Nel mio ultimo blog ho raccontato la storia della mia amica Elena, da poco suicidatasi perché la vita le appariva piena.
Subito dopo ho ricevuto una sua lettera, inviatami due-tre giorni prima dell’atto finale.
Non chiede scusa, non spiega alcunché. Mi saluta e dice unicamente che c’è chi non ce la fa più perché solo, disperato, privo di affetto o di una motivazione a vivere. E poi c’è chi – come lei – esce silenziosa dall’esistenza poiché sente di “aver riempito il bicchiere sino all’orlo”: “nel mio non ci sta più nulla, aggiungendo altra acqua non ne berrei di più, bagnerei solo il tavolo o il pavimento”.
Dice che capirò. Mi chiedo se sono in grado di farlo.
Se avessi potuto parlarle prima, credo che avrei contrastato la metafora del bicchiere: la vita non riempie mai un contenitore rigido ma lo allarga a piacimento, dato che non ha un limite, si può sempre estendere con nuove esperienze, nuovi progetti, nuovi amori, nuovi sogni.

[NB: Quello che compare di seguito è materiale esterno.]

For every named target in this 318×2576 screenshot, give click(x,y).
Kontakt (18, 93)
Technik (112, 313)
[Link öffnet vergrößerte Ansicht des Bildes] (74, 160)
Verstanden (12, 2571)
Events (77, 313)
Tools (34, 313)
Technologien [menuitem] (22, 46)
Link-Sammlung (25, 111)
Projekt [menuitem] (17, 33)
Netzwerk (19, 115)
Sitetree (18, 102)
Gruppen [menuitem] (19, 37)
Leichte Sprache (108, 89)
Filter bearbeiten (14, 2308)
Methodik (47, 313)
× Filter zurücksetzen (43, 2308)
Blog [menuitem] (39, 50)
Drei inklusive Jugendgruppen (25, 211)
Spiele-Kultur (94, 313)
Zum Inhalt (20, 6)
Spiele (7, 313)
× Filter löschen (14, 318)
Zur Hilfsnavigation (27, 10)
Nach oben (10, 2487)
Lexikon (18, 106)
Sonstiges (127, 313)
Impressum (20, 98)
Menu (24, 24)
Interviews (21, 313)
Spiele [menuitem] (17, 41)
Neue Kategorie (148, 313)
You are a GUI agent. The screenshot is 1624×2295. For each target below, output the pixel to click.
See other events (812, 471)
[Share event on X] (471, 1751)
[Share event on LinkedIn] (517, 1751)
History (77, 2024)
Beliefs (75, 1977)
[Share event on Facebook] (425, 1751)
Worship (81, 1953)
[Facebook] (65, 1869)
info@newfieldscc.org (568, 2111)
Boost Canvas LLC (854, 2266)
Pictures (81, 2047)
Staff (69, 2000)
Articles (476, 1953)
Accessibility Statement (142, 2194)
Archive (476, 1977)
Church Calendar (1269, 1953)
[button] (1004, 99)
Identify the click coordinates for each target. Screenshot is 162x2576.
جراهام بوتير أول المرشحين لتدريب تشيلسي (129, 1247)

Elena – suppongo – mi avrebbe risposto che no, si può decidere di darsi la morte per sazietà, per un bilancio positivo ma finito, per (troppa?) pienezza.
La ricordo viva, vitale, vivace. E continuo a discutere con lei, come se fosse qui. Non mi ha convinto, non mi convince, ma rispetto la sua scelta. E con ciò – credo – ne onoro la memoria.